**THE TASK**
Copy the records from the start through the line containing "point(777,715)", swapping "tweet" for "post" and keeping everything else unchanged. Omit the pictures.

[Dataset entries]
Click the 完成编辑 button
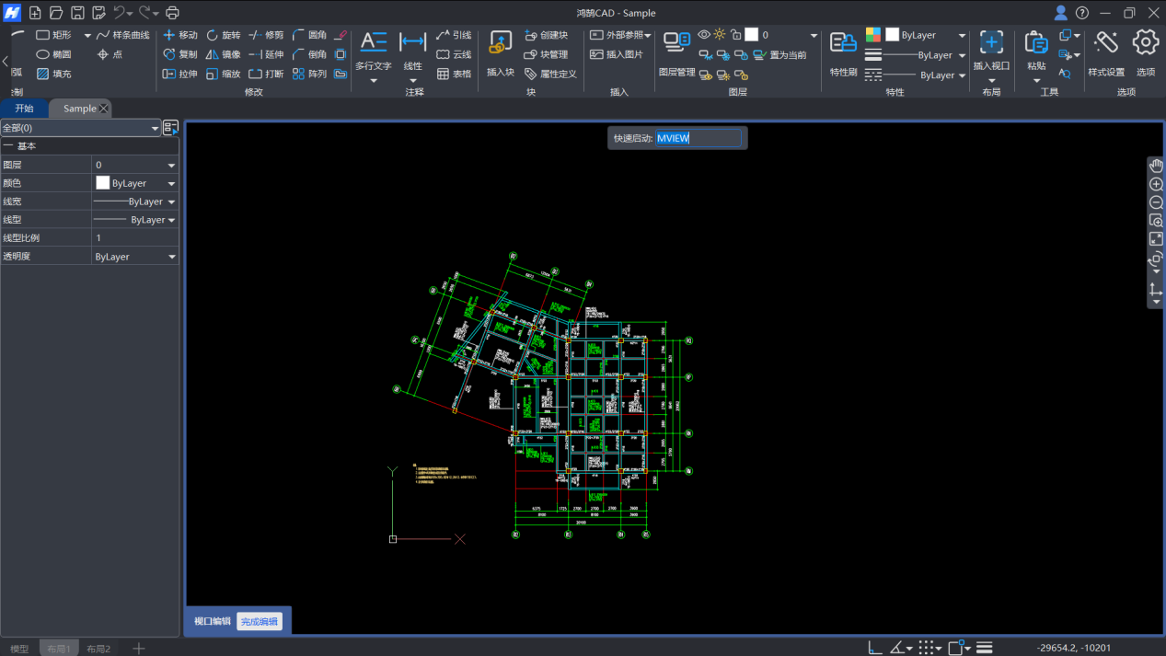Screen dimensions: 1166x656 pos(259,622)
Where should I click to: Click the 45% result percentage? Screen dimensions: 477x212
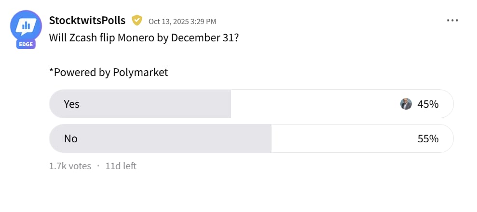(x=428, y=104)
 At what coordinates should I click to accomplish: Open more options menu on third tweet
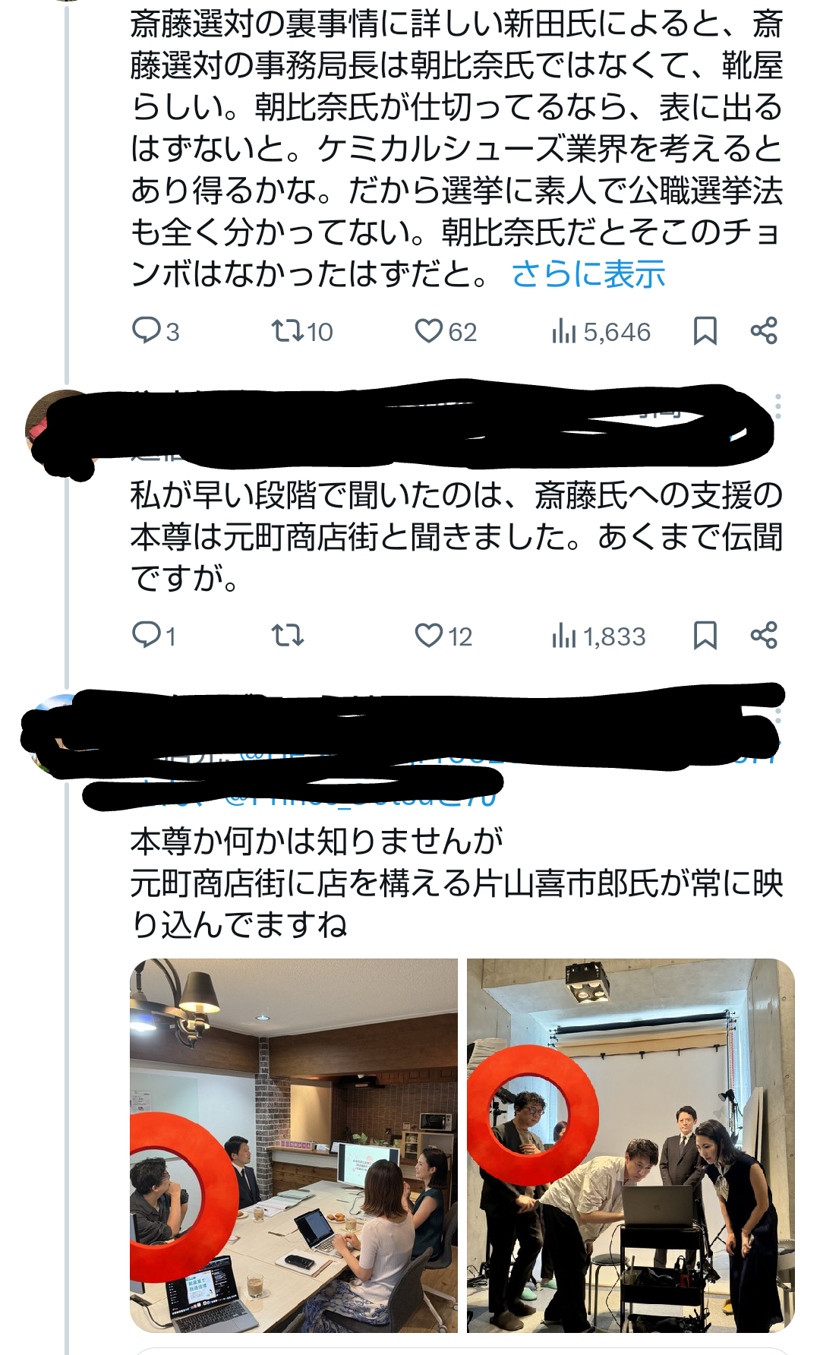point(777,715)
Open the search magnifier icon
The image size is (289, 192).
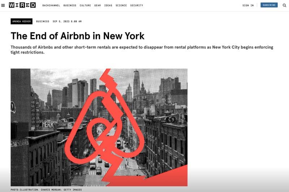coord(284,5)
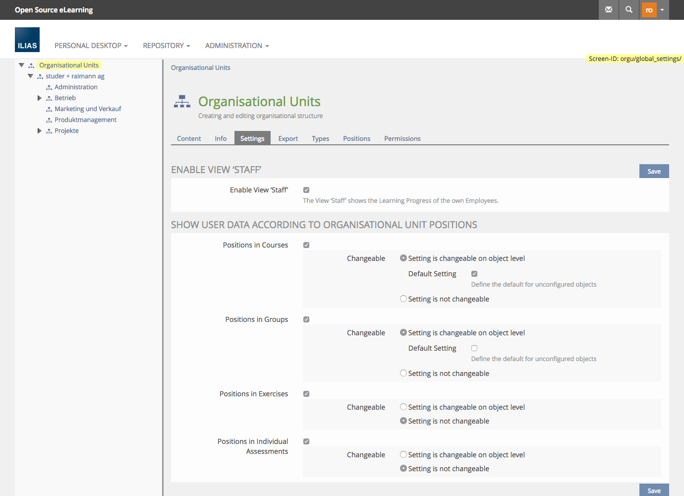This screenshot has width=684, height=496.
Task: Select 'Setting is not changeable' for Courses
Action: 403,299

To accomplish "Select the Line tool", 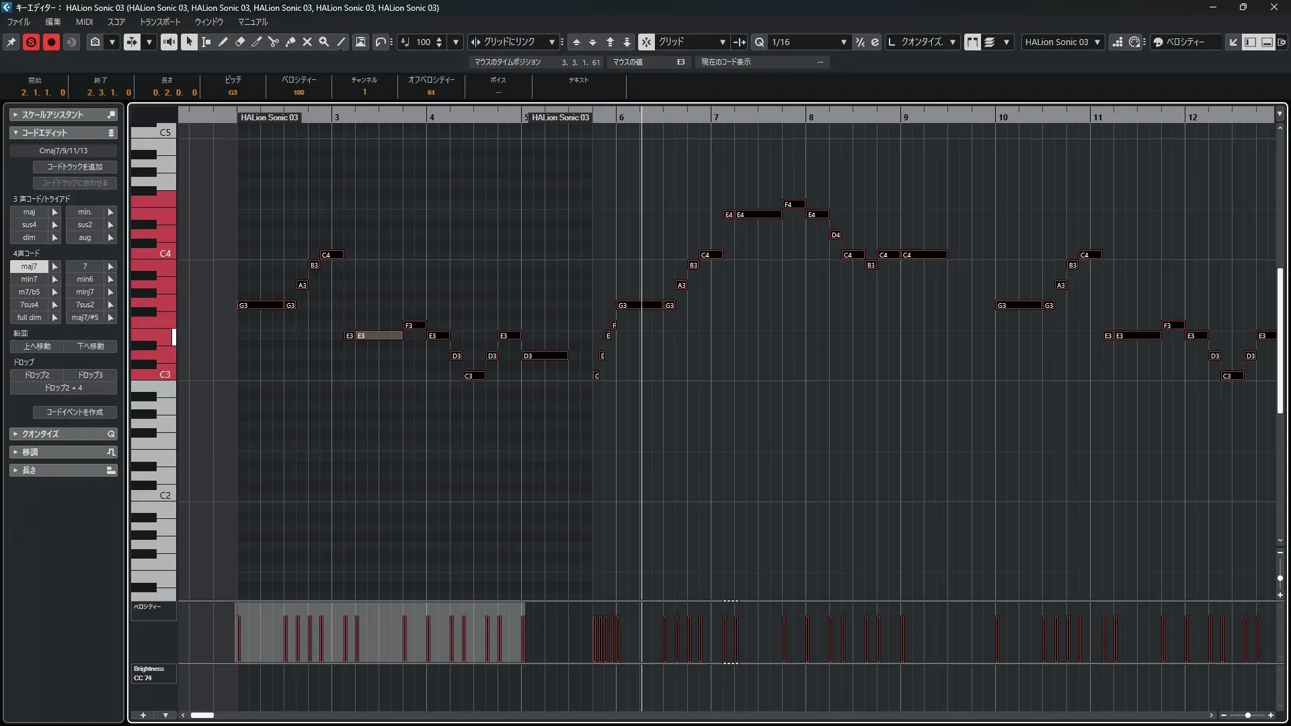I will click(341, 42).
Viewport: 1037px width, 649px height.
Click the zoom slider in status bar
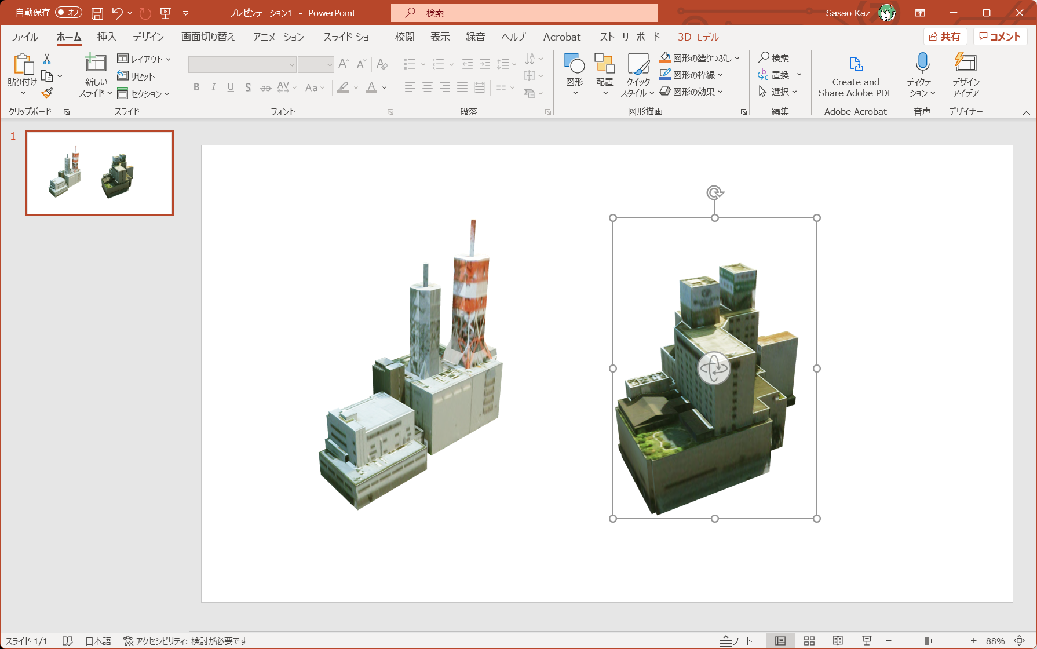(x=928, y=640)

**FINISHED EXERCISE**
Click the 完成编辑 button
Screen dimensions: 1166x656 pos(259,622)
Where should I click to: Click the 45% result percentage? Screen dimensions: 477x212
(x=428, y=104)
 At what coordinates should I click to accomplish: Open more options menu on third post
point(777,715)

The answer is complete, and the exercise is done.